To predict the risk of readmission for AMI patients within a certain period after discharge from a hospital is a very critical issue in the healthcare domain. In Devan et al.13, a systematic review has been performed on the recent works on readmission prediction. In Dharmarajan et al.2, authors discussed strategies to reduce the readmission within zero to 30 days for heart failure (HF), AMI and pneumonia patients after discharge. In Donzé et al.14, authors used multivariate logistic regression to build a model for identification of avoidable readmission of patients within 0-30 days using administrative and clinical data. Model was derived with randomly selected two-third patients and remaining one-third was used for validation. Based on the regression coefficient prediction score was evaluated using seven independent factors including hemoglobin at discharge, sodium level at discharge, procedure during index admission, use of an oncology service, number of preadmissions and length of stay. The model performance for validation set was reported as AUC 0.71. In Wallmann et al.15, authors derived a prediction model as a screening tool for cardiac related emergency readmission within zero to 30 days. Logistic regression was used to derive model on 70 percent randomly selected records and remaining 30 percent was used for validation. The independent variables included patient demography, hospital utilization, procedure, and clinical co-morbidity.  As part of the study, eleven risk factors were identified. They include number of previous emergency admissions within the 6 months preceding the index admission, care type, number of procedures during hospitalization, number of major or minor therapeutic procedure during hospitalization, existence of co-morbidities including anemia, hypertension, heart failure, diabetes, acute coronary syndrome, and renal disease. In Shulan et al.16, authors developed a prediction model for all cause hospital readmission using administrative data only. Logistic regression was applied on 50 percent selected data to derive the model.  Variable selection was not automatic. In each model run, the most statistically significant (p-value<0.05) variables were selected and added with some other variables for next model run. In this way, the variables were selected to derive the model. For the development and validation sets, AUC reported as 0.80 and 0.79, respectively.

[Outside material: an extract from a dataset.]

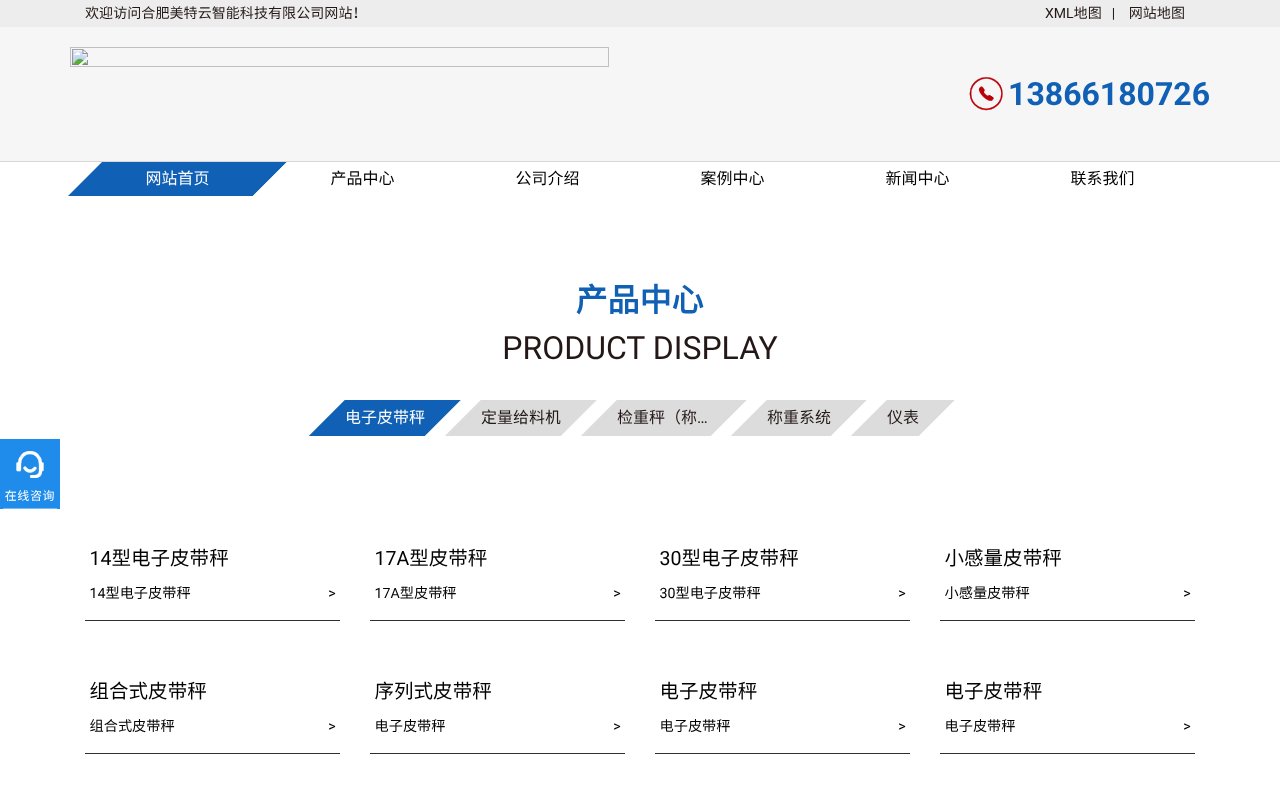Viewport: 1280px width, 800px height.
Task: Open the 产品中心 navigation menu
Action: coord(362,178)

The institutional performance and clinical care can be improved if patient’s data information is routinely collected and simultaneously updated and fed into a structured electronic medical record (EMR).20-22 Nowadays, EMRs are being increasingly adopted in varying degrees, which could be harnessed to derive prediction models, thereby providing a supportive tool to clinicians for handling patient specific risks. However, due to complex structure of EMRs, it is hard to analyze and interpret the data, whereby the benefit of EMR may not be realized.

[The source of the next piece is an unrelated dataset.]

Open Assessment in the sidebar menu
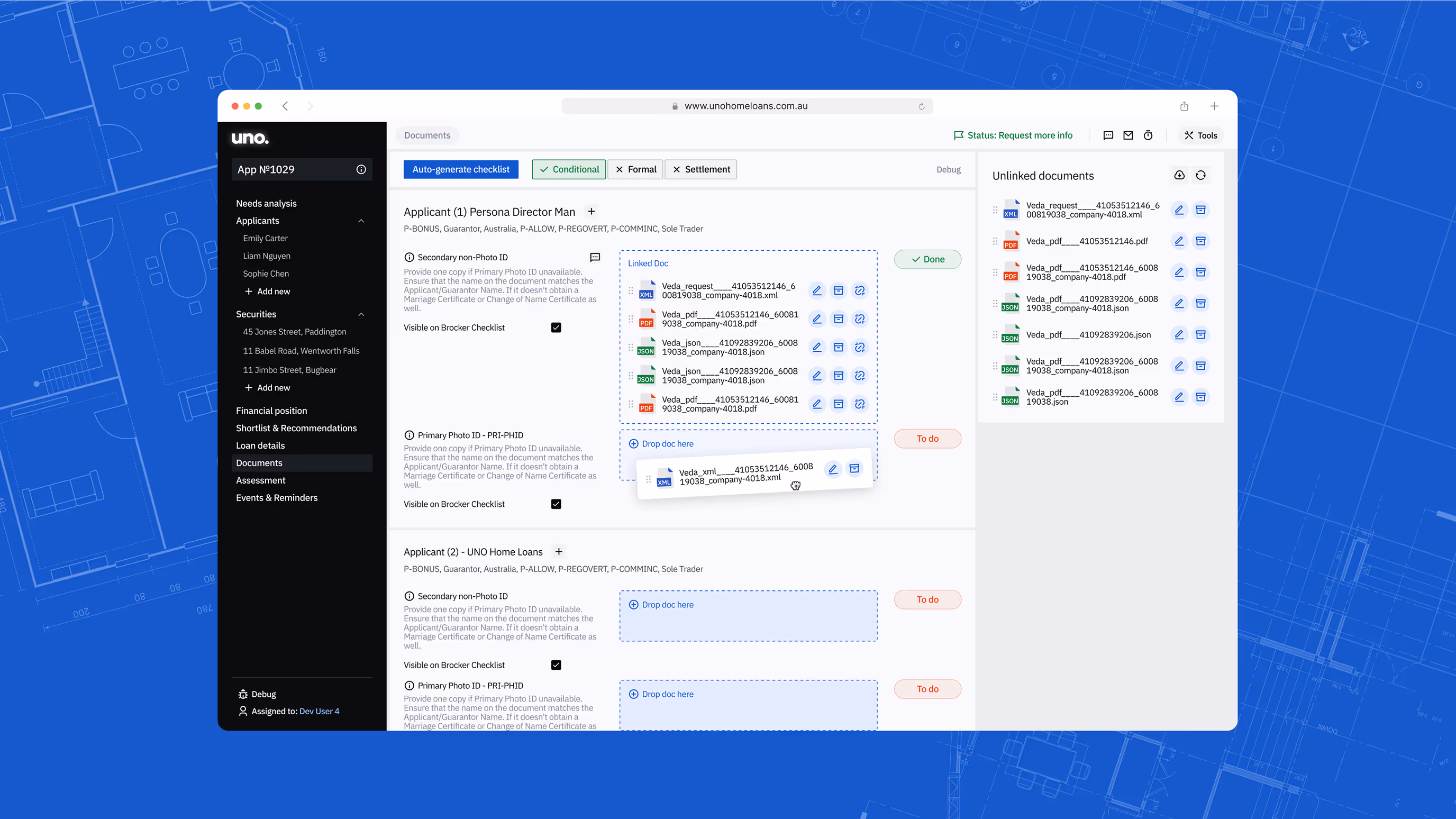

In the current work, we have derived a regularized linear predictive model to predict the risk of readmission following AMI using the administrative and clinical hospital data from EMR. We have explored the model with and without medication features and analyzed the impacts on the model performance. We find the model performance on validation set to be satisfactory. Also, we analyzed the model performance for the sub-cohort of diabetic patients.

So far, the clinical practice has been to rely on a combination of biomarkers, clinical risk factors and co-morbidity indices for assessment of a higher risk of deterioration in clinical condition after discharge. Although several biomarkers23-24are known but none is followed routinely in clinical practice and it is not known which biomarkers will give best prediction. There are some clinical and demographic risk factors available for readmission after AMI5-8,25, but model derived on these factors gives unsatisfactory results. It is widely believed that some co-morbidity such as diabetes, hypertension etc. is responsible for risk of readmission after AMI. Adding these co-morbidities may enhance the model performance.26-27In the current work, we have included many of the important factors to achieve a strong prediction model.

Here predictive risk factors include administrative data, patient demography, radiology procedures, pathology test results, other procedures, and patient medication data.

The selected data set includes a representative set of AMI patients; however, not necessarily all the AMI patients fulfilling the inclusion criteria. Hence the distribution of co-morbidity/demographics may not be representative of the disease incidence in the larger population.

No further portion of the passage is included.